Wolfsbarge - dorp in Groningen
Wolfsbarge
Wolfsbarge is een wegdorp dat in de 15e eeuw langs de Woldweg ten oosten van het Zuidlaardermeer in het Gorecht is ontstaan als veenkolonie van de Stad. Het komt in de middeleeuwen voor als Wulvesberge, dat heuvel van de wolf kan betekenen of van een eigennaam kan zijn afgeleid. Er waren al vanaf de 13e eeuw verveningsactiviteiten door monniken van Aduard en door het dochterklooster Essen aan de andere kant van het Zuidlaardermeer.
Het klooster kocht in 1269 percelen weiland ten oosten van de Hunze. Essen stichtte mogelijk hier of in Kropswolde een kapel met een miraculeus Mariabeeld.
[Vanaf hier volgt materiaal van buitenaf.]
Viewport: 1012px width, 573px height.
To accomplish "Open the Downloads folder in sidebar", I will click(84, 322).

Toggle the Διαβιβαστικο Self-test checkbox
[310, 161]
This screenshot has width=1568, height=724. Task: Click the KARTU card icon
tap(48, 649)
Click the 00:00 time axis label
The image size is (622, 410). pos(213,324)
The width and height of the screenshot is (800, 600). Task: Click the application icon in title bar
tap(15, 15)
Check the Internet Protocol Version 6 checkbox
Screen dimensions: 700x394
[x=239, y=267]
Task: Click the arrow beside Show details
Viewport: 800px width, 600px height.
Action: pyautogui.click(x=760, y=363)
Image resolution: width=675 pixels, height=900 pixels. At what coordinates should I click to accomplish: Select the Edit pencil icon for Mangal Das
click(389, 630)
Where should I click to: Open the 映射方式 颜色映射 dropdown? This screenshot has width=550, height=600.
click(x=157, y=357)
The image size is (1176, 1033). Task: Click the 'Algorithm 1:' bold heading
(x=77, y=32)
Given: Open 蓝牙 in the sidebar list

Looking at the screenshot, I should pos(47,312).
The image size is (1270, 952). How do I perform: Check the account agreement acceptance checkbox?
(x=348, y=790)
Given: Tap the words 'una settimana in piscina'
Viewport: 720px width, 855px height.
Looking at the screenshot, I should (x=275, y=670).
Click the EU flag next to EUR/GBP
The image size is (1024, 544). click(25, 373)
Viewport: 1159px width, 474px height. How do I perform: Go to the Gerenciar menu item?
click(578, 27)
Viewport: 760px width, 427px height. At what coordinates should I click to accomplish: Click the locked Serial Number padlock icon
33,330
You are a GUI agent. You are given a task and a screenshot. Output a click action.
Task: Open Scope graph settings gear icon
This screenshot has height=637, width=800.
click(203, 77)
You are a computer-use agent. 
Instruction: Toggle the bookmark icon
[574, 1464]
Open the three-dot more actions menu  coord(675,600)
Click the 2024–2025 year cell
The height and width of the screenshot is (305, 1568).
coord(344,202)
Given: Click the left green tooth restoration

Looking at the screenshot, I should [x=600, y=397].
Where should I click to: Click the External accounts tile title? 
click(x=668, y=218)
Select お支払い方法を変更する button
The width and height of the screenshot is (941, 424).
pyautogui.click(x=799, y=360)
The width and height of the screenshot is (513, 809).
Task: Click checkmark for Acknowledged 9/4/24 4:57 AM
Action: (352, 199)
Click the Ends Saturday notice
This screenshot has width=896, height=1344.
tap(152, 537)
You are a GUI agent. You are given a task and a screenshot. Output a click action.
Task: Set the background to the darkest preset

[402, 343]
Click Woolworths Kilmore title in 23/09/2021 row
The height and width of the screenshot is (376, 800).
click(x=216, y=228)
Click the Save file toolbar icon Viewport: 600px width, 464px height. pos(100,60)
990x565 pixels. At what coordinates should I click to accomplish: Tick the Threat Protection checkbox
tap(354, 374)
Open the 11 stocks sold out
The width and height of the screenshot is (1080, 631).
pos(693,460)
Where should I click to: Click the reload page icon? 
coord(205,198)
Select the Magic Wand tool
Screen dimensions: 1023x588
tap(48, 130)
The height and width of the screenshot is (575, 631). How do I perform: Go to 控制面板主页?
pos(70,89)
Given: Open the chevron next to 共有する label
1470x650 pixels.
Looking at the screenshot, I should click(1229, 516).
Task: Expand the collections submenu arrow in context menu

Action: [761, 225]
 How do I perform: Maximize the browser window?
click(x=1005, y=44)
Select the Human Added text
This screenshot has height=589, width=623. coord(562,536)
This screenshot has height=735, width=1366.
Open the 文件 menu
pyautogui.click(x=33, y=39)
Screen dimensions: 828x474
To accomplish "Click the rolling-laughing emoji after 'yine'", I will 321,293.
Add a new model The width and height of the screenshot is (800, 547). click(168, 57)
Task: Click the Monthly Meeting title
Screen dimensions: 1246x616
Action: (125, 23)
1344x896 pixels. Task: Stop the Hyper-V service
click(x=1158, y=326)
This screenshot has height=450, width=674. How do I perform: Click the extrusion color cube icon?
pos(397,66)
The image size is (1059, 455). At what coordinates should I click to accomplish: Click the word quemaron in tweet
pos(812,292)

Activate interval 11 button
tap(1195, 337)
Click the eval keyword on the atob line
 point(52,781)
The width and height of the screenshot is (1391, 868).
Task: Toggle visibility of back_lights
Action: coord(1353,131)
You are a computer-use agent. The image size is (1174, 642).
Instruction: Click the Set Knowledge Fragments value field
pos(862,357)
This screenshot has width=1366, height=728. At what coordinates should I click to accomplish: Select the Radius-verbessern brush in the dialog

In de loop van de 15e eeuw ging de stad Groningen de verveningen domineren en dat heeft tot de dorpsvorming geleid. De turf kon gemakkelijk via de Hunze en het Schuitendiep naar de Stad worden verscheept.
Na onenigheden tussen de Stad en het landschap Drenthe was het noodzakelijk de te vervenen gebieden secuur van elkaar af te grenzen. In 1615 is de grens opgemeten door de landmeters Johannes Sems en Jan de la Haye. De grens liep vanuit de Martinitoren via Wolfsbarge in rechte lijn tot De Haar bij Ter Apel. Zo werd deze zogenoemde Semslinie vastgesteld. Deze grens heeft met gekrulde muren aan weerszijden van de Woldweg recent vorm gekregen. De stad bleef hier tot in de 17e eeuw de grote veenbaas. Na de verveningen werden de dalgronden in cultuur gebracht om ze te benutten voor de akkerbouw, waarbij de schrale gronden aanvankelijk met stadsafval en later met grond van afgegraven wierden werden verrijkt.
De vrij verspreide bebouwing is bij een paar reeksen arbeiderswoningen wat compacter, maar een aantal boerderijen, meestal van het Oldambtster type, staat zeer ruim zoals Woldweg 160, 191, 221 en 239. Daartussen ligt de begraafplaats, waarvan de penanten van het hek uilen dragen.